=== EXTRACT TO READ ===
_ _ _ _ _ _ _
Is there anything social about your social commerce?

To make the most of social commerce, find a meaningful role for buyer-buyer interactions as part of the transaction, say two Ogilvy leaders.

Is there anything social about your social commerce?

Social commerce, a subset of ecommerce, involves social media and other online media that supports buyer-to-buyer interaction in the online buying and selling of products and services.

Yet despite all the innovation and attention in this space, especially in Asia, much of what is described as social commerce may be missing the thing that truly sets it apart: the buyer-to-buyer interactions that drive trust, inspiration and relevance among consumers.

No doubt, social media is playing an increasing role in online transactions. Several studies point out that online shoppers rely increasingly on social networks to help with their purchasing decisions. According to eMarketer, 55% of people in the US bought a product online after discovering it on social.

Without a doubt, Asia leads the world in social commerce innovation. Asian social media platforms, and a consumer more comfortable with mobile purchases, have accelerated the development of social commerce. In addition, with more people working from home or in lockdown, the shopping experience is increasingly shifting online with an increased importance in other people’s feedback and recommendations.

Looking at the vastly different types of marketing loosely described as “social commerce”, we see three main areas of focus:

1. Social-based commerce: Transactions happening mostly within social platforms, from discovery to selecting and sometimes paying in platforms such as Instagram, Line, Viber, Zalo, WeChat. The opportunity here is to provide a seamless journey, all taking place without leaving the social environment.

Fashion brands have been early adopters of this form or commerce on Instagram and WeChat. Over time they have evolved their ecosystem to connect with CRM programs to offer better personalization, as well as connecting shoppers around interests for deeper advocacy.

2. Social referral: Driving traffic from social platforms such as Facebook to ecommerce platforms such as Shopee. This usually involves influencers and specially-created social ad formats. This is perhaps the most common form of social commerce since it is the most direct and “easy” to execute.

The travel and technology industries have brought this to the next level and developed robust networks of referral involving partners and multiple ecommerce channels.

3. Commerce-based social: Integrating social features into ecommerce platforms. This is commonly in the form of a 'feed' or other social features such as livestreaming, as seen on Tmall and Lazada.

FMCG brands leverage events such as the 'Nutrition Carnival' on Lazada embracing the social features as well as gamification.

No matter which area you’re pursuing, the basics of modern digital marketing still apply. We see a few commonly applied principles for getting social commerce right:

Make the most of data to segment and personalise content

Not all shoppers are created equal. From content to paid media strategy, it usually doesn’t make sense to sell the same way to all. By creating a set of assets which can be deployed based on the audience and their relationship to the brand—for example, whether they’re new or returning customers—increases conversion rates significantly.
_ _ _ _ _ _ _
=== SUPPLIED INFORMATION ===

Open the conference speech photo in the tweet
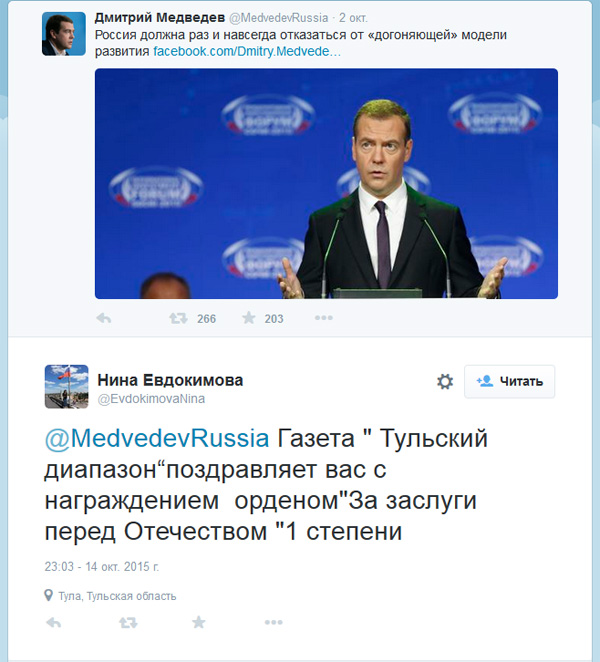600x662 pixels. (x=326, y=183)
_ _ _ _ _ _ _
=== THE TASKS ===
1 - Answer these questions using the social commerce article.
(a) According to eMarketer, what percentage of people in the US bought a product online after discovering it on social?
(b) Which two platforms are named as examples of commerce-based social?
(c) Which industries developed robust networks of referral involving partners and multiple ecommerce channels?
2 - Decide whether each statement agrees with the social commerce article. Answer yes or no, and quote the words from the article that settle it.
(a) Social referral is described as perhaps the most common form of social commerce.
(b) Europe leads the world in social commerce innovation.
(c) The article advises selling to all shoppers in the same way.
3 - Summarize the social commerce article in two sentences.

=== FINAL ANSWERS ===
1 -
(a) 55%
(b) Tmall and Lazada
(c) The travel and technology industries

2 -
(a) Yes: "This is perhaps the most common form of social commerce since it is the most direct and “easy” to execute."
(b) No: "Without a doubt, Asia leads the world in social commerce innovation."
(c) No: "it usually doesn’t make sense to sell the same way to all."

3 - Social commerce uses social and other online media to support buyer-to-buyer interaction in online buying and selling, yet much of what carries that name may lack those very interactions, even though Asia leads the world in its innovation. The article sorts it into social-based commerce, social referral and commerce-based social, and says the basics of modern digital marketing still apply, such as using data to segment and personalize content.